Le président Félix Tshisekedi a reçu jeudi 23 juillet 2026 le directeur général de l’Autorité de régulation de la sous-traitance dans le secteur privé (ARSP), Juan Ted Beleshayi, pour une audience à la présidence. Une rencontre qui dépasse le simple échange protocolaire : elle révèle une volonté politique de faire de la sous-traitance un levier économique pour les Congolais, trop souvent marginalisés par des pratiques d’entreprises peu scrupuleuses.
Une mission sous le signe de la fermeté
À sa sortie d’audience, le nouveau patron de l’ARSP a livré un message sans équivoque. « Le président m’a dit d’être ferme parce que les gens sont mal habitués, les sociétés principales sont mal habituées à rouler les Congolais, à contourner la loi », a-t-il déclaré. Cette consigne présidentielle place la lutte contre le contournement de la loi au cœur de son mandat. Pour Juan Ted Beleshayi, l’intransigeance devient un devoir : « Sur ce point, je dois être vraiment intransigeant pour que, cette fois-ci, la loi sur la sous-traitance soit un vrai levier pour la promotion d’une vraie classe des entrepreneurs congolais. »
Un régulateur face aux habitudes du secteur
L’ARSP est chargée de faire respecter les dispositions légales qui réservent une part des marchés des grandes entreprises aux sociétés à capitaux congolais. Mais sur le terrain, les contournements sont monnaie courante : prête-noms, sous-traitance fictive ou pression sur les petits entrepreneurs. En appelant à la fermeté, le chef de l’État reconnaît implicitement l’échec des approches précédentes et la nécessité d’un sursaut régulateur. La question est désormais de savoir comment cette volonté politique se traduira en actes concrets.
Une feuille de route attendue pour briser l’inertie
Conscient des attentes, Juan Ted Beleshayi a annoncé qu’il présenterait dans les tout prochains jours une feuille de route, après un état des lieux général de l’établissement public. Ce document sera scruté par les opérateurs économiques et la société civile, qui espèrent y trouver des mesures précises : contrôle renforcé, sanctions dissuasives, accompagnement des entrepreneurs locaux. L’enjeu est de taille : transformer une administration souvent perçue comme passive en un véritable outil de promotion économique.
Kinshasa, épicentre d’une bataille économique
À Kinshasa, où se concentrent les sièges des grandes entreprises et les marchés les plus juteux, l’impact d’une régulation efficace serait immédiat.

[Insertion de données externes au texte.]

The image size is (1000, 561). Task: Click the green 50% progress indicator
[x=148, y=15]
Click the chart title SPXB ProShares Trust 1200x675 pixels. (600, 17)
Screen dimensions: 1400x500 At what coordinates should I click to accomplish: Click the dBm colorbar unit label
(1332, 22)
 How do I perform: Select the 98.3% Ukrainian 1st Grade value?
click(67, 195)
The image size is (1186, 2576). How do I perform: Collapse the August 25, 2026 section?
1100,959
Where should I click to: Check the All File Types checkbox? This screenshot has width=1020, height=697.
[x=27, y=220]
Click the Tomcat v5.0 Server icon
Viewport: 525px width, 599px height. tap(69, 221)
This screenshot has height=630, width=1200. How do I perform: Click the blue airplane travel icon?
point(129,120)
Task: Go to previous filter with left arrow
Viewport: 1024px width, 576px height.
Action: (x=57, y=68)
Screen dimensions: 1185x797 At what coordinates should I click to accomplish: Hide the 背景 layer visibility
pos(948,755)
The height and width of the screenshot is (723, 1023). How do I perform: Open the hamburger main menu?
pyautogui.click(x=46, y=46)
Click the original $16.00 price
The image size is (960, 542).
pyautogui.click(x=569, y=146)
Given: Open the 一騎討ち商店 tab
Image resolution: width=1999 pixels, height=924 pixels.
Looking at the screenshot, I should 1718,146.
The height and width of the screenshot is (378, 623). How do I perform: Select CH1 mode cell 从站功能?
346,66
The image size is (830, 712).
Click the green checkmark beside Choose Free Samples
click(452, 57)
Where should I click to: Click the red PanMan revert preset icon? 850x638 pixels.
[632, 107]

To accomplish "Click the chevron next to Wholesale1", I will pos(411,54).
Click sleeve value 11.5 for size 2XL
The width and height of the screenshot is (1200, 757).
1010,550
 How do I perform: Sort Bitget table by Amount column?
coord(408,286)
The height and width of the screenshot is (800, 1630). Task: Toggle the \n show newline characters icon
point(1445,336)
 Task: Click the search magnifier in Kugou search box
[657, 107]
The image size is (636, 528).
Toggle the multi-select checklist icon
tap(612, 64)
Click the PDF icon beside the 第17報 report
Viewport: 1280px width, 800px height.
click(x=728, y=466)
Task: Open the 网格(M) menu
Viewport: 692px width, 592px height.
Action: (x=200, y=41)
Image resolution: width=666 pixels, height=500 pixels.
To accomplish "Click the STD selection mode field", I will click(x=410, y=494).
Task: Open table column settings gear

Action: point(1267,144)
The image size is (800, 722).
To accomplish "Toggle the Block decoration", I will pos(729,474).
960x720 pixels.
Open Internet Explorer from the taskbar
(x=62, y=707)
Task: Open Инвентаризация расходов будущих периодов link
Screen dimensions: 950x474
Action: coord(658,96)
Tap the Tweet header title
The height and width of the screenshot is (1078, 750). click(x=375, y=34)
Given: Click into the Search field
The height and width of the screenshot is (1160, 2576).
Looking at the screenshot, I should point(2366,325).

Des milliers de petits entrepreneurs pourraient enfin accéder à des contrats jusqu’ici verrouillés. Mais la route est semée d’embûches : résistances des multinationales, faiblesse des capacités locales, risque de corruption. Le nouveau directeur général devra naviguer entre ces écueils avec le soutien affiché de la présidence, mais aussi avec la pression d’une population qui attend des résultats tangibles.